▸ **TASK BRIEF**
In the data that follows, find each line containing "computer" and copy it.

Stored data entries:
══════════════════════════════

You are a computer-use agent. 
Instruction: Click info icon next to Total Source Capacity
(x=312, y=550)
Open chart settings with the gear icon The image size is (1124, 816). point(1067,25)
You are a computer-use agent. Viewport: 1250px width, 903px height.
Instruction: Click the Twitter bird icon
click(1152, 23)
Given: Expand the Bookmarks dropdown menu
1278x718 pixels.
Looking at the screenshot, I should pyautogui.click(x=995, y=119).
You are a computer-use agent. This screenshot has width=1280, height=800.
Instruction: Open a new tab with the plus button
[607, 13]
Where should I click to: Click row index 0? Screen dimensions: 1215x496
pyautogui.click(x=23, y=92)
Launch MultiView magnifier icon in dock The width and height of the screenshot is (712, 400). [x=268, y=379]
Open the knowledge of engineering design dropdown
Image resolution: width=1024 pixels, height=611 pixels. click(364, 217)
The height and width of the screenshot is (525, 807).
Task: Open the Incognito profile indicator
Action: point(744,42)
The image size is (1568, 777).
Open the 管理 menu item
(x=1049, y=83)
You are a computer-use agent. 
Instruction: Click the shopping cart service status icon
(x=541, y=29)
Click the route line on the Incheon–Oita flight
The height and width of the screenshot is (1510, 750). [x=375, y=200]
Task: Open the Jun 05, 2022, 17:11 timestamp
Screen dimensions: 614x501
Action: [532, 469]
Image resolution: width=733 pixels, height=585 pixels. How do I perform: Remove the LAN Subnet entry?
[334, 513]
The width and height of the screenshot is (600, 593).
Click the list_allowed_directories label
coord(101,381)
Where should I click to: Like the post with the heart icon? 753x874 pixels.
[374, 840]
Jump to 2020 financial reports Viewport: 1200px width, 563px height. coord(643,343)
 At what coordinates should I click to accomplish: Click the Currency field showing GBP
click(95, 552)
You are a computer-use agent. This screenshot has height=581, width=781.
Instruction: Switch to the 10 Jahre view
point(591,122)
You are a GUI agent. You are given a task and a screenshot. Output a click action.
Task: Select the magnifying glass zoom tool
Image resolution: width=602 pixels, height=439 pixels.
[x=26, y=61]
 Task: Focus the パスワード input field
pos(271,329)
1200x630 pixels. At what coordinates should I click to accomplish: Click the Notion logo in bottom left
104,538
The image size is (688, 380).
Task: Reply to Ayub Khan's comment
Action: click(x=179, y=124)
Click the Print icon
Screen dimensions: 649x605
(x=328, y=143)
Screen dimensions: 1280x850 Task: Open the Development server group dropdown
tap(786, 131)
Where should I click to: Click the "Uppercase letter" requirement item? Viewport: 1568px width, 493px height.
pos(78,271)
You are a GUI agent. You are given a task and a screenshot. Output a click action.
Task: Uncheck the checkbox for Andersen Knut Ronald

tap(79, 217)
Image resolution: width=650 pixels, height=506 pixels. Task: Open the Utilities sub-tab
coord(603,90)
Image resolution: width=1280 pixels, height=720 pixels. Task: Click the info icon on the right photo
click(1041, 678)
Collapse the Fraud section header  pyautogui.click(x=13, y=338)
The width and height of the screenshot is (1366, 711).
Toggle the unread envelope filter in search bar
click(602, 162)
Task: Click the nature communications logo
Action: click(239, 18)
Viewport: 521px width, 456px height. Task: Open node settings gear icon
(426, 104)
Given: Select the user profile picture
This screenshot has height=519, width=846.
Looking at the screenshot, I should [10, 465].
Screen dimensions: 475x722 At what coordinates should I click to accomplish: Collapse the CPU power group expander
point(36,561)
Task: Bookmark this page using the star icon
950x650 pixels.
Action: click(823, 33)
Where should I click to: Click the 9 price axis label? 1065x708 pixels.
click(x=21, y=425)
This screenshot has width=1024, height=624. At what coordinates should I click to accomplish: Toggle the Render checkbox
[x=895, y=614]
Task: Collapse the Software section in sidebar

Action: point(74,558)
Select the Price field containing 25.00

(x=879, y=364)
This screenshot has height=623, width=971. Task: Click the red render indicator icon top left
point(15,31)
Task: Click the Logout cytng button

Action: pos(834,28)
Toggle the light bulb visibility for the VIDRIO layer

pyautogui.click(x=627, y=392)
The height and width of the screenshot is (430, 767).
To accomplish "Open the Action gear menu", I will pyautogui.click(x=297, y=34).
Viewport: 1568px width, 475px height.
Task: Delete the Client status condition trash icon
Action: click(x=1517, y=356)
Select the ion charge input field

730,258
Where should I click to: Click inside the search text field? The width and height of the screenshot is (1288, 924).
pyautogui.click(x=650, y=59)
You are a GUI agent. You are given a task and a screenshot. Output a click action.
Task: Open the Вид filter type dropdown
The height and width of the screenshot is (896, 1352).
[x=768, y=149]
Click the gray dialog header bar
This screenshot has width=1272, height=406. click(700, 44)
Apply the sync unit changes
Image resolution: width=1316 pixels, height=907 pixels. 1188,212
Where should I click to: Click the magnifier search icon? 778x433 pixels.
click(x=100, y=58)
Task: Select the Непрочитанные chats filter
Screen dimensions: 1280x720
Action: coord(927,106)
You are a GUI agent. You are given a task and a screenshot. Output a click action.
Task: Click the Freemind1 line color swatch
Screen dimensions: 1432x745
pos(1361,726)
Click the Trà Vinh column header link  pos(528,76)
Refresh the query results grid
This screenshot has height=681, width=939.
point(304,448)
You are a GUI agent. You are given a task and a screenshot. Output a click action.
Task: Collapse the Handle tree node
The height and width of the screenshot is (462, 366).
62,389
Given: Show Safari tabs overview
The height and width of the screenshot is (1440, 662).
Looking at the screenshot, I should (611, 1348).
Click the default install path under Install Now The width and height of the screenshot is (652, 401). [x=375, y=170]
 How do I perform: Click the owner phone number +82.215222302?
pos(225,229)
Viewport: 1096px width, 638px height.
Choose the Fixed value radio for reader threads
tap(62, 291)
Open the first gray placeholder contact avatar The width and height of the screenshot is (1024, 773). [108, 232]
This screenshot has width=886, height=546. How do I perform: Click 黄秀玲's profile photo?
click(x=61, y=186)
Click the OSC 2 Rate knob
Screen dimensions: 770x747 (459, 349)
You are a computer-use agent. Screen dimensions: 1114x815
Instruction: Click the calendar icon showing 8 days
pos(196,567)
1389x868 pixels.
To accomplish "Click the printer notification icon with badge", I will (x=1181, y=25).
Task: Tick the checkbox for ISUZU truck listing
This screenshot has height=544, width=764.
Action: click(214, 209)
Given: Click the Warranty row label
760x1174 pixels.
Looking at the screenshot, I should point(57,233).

══════════════════════════════

▸ **RESULT OF THIS EXERCISE**
You are a computer-use agent. 
You are a computer-use agent. Viewport: 1250px width, 903px height.
You are a computer-use agent. This screenshot has width=1280, height=800.
You are a computer-use agent. 
You are a computer-use agent. This screenshot has height=581, width=781.
You are a computer-use agent. Screen dimensions: 1114x815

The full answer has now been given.